Pastas: Taglioline verde com gorgonzola, nozes e alho francês; Tagliatelle al pesto renforzado; Spaghetti salteado em azeite e alho com amêijoas frescas.
Peixe: Salmão tostado com pancetta e espargos salteados; Espetada de vieiras e tamboril com molho de rosmaninho; Lulas e gambas grelhadas com tomate e coentros; Lombo de bacalhau fresco com molho de tomate e pesto.
Carne: Escalope de vitela com molho de limão e alcaparras; Filet mignon; Frango recheado com mozarella e espinafres; Carré de borrego com crosta de ervas aromáticas e limão; Saltimbanca de porco preto.
Doces: Sopa de melancia com gelado de menta; Tiramisú; Fondant de chocolate com creme inglês e morangos; Tarte merendada de limão; Vários gelados.
E importante, aceita cartões de crédito, não fecha à semana e não tem nada que enganar!
06/01/09
Dia de Reis
E uns dias depois do nascimento, chegaram por volta do dia 6 do mês seguinte, os convidados que faltavam. Vinham cansados e já ninguém contava com eles, traziam luz, brilho, conhecimento e vinham de longe. As suas vestes indicavam distinção, magia e encanto de outros continentes. E os Reis Magos, nome pelo qual ficaram conhecidos, traziam mirra, incenso, ouro e mais alguma coisa para o menino Jesus. E todos os anos eles aparecem, sempre atrasados e cansados. Este ano os Reis não quebraram a regra e trouxeram bem aconchegada a pedra mais bela e com ela as cores da ametista para dar energia e as da granada para dar alguma preguiça à vida e outras para dar sorte, saúde e alegria durante os próximos quartos de século. De avô para neto que a tradição entre as gerações se cumpra e que a passagem se faça no nosso tempo. Parabéns, meu terno parceiro e amigo, meu eterno companheiro!
05/01/09
Haiti (II)
A chegada ao Aeroporto Internacional de Port-au-Prince teve o impacto do calor, do caos e da transpiração que eu iria viver durante os próximos tempos. Parte das malas não chegaram e até aqui nada de novo para quem viaja, a novidade estava reservada para dois ou três dias depois quando feita a viagem de ida e volta com a mala em meu poder, o militar de serviço me sugeriu que o dinheiro lhe daria jeito... Nestas coisas temos o visitante e a mala dum lado, o oficial e a arma do outro, vence o segundo! Esta foi a primeira lição do que percebi ser um nível de corrupção que eu não conhecia. Na época, o Haiti tinha no poder Jean- Pierre Duvalier "Baby Doc", filho de "Papa Doc" anterior Presidente.O Palácio Presidencial branco e imponente estava munido de arcas frigoríficas para conservar os casacos de pele da primeira dama. A visita ao Palácio era feita de forma a mostrar a grandiosidade dos seus governantes e o luxo das desigualdades. Durante todo o período tive ao meu dispor um segurança que hoje sei que foi fundamental e que na altura me parecia uma extravagância da entidade universitária. Chamava-se Dernier BonHomme e tinha este nome por ter sido o último filho daquele pai. Ele próprio tinha vários filhos e transportava a minha como se fosse um objecto de ouro. Todas as manhãs estava à porta do Hotel para me acompanhar ou apenas, para ficar à minha disposição para o que desse e viesse. Como ainda não estava habituada aos rituais africanos eu achava que era uma imposição tola, mas a seu tempo voltei a conhecer a gentileza e a subtileza do meu acompanhante, ele nunca se intrometia.

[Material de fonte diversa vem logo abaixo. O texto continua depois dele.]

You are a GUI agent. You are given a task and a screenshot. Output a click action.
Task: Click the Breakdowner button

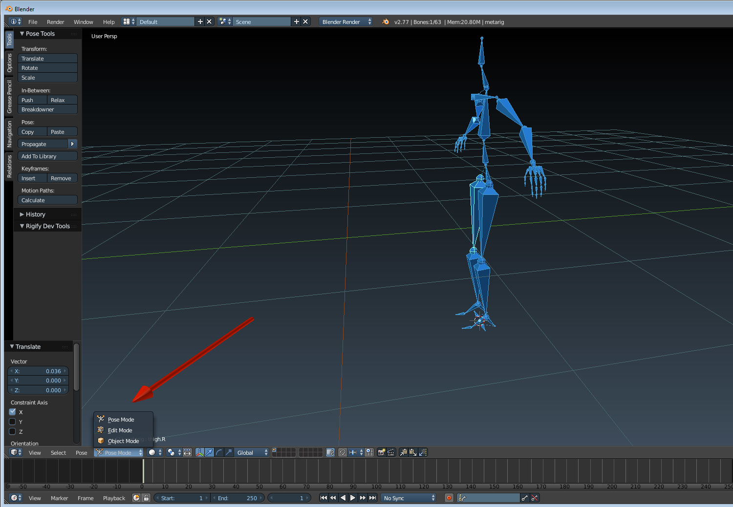[47, 109]

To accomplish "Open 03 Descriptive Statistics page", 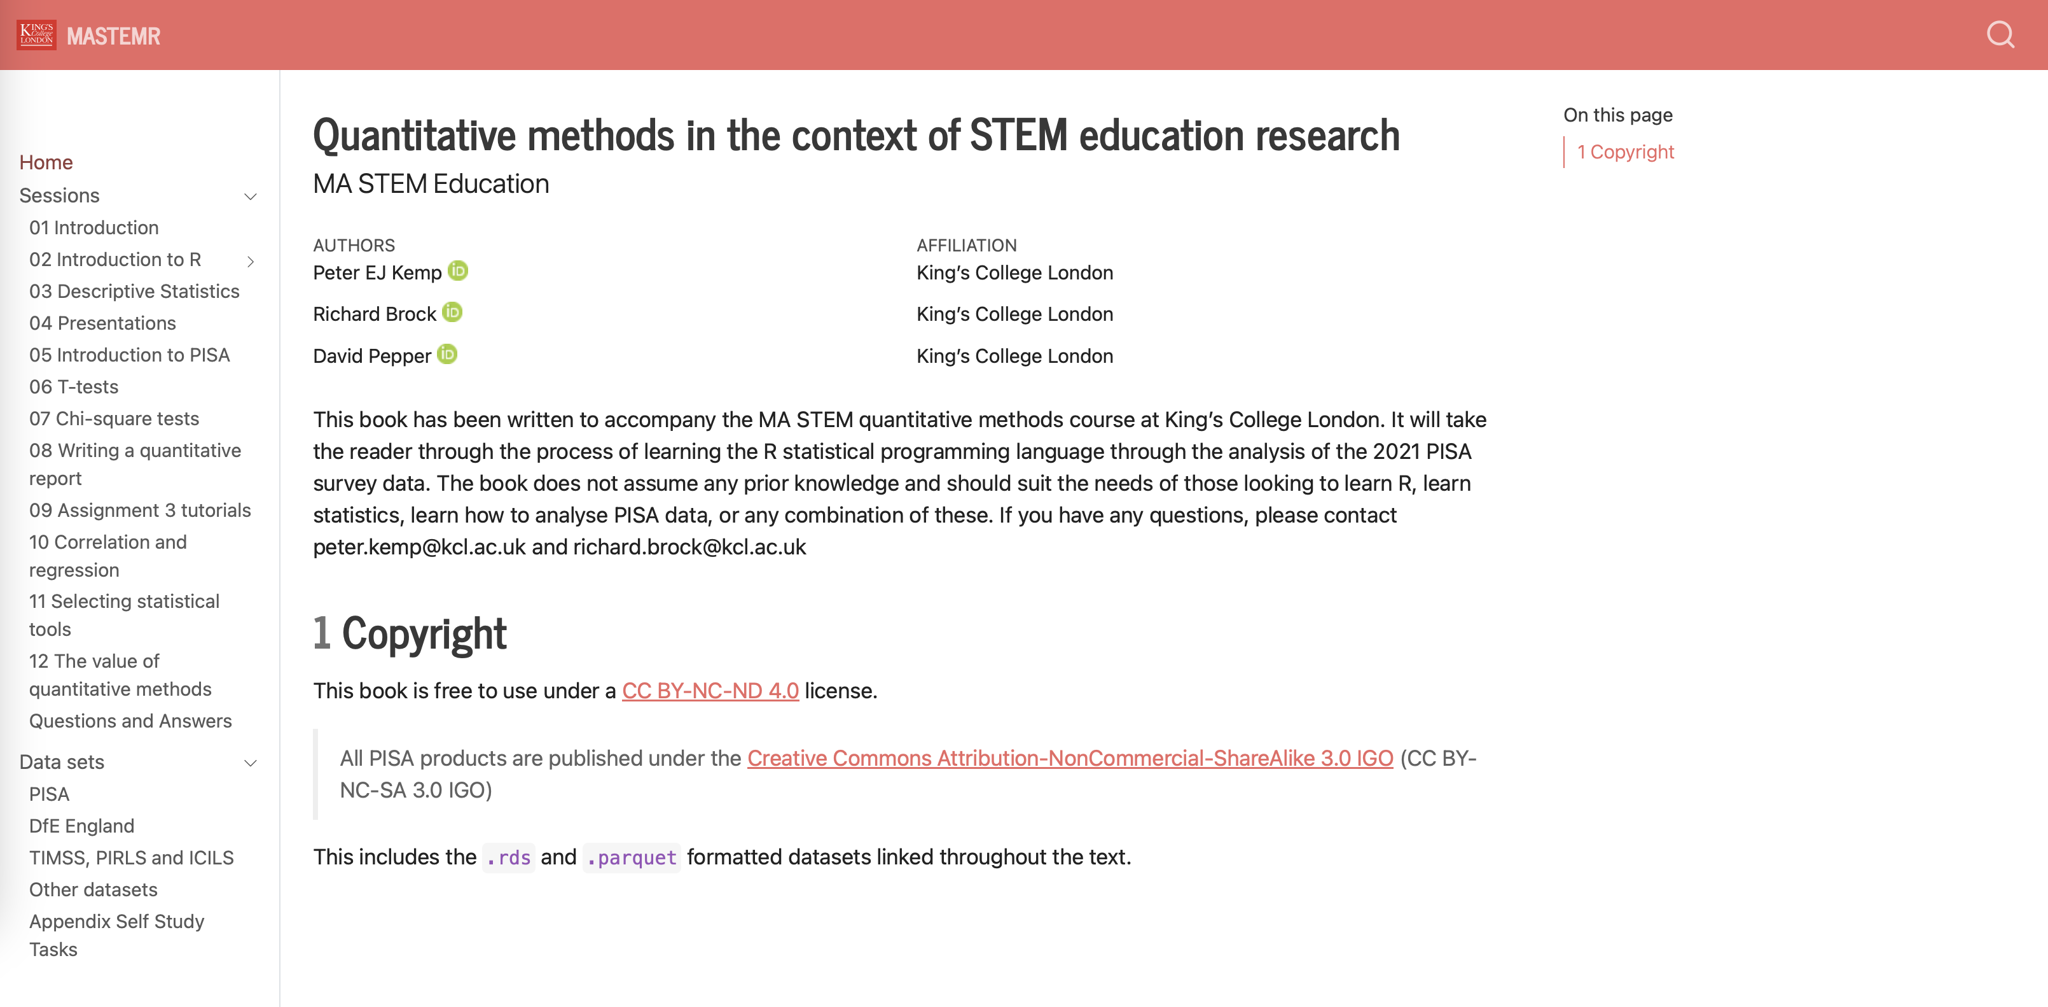I will 134,291.
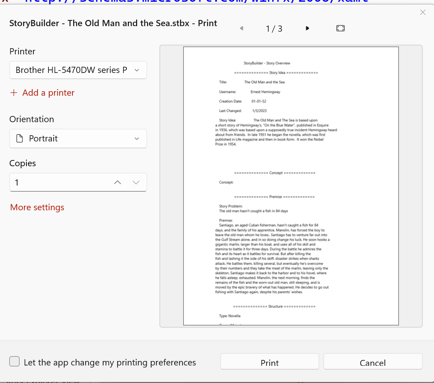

No mercado ia à frente abrindo fileiras, olhava à distância com aquele olhar africano que, sem darmos conta, nos observa e protege. Certificava-se que o preço era correcto, se não me aborreciam os vendedores, se as duas estávamos em segurança.
O preço correcto é um eufemismo que não tem significado num país onde gastei mais dinheiro em gorjetas do que em compras ou serviços. Um país que vivia do turismo e que estava "às moscas" porque deles corria o boato que eram os responsáveis pela Sida.
As condições de trabalho eram razoáveis e até havia ao fundo da sala uns "senhores de fato" que de facto apenas ouviam e observavam o que ali se dizia. Duvido que fosse para aprender conceitos de gestão ou economia!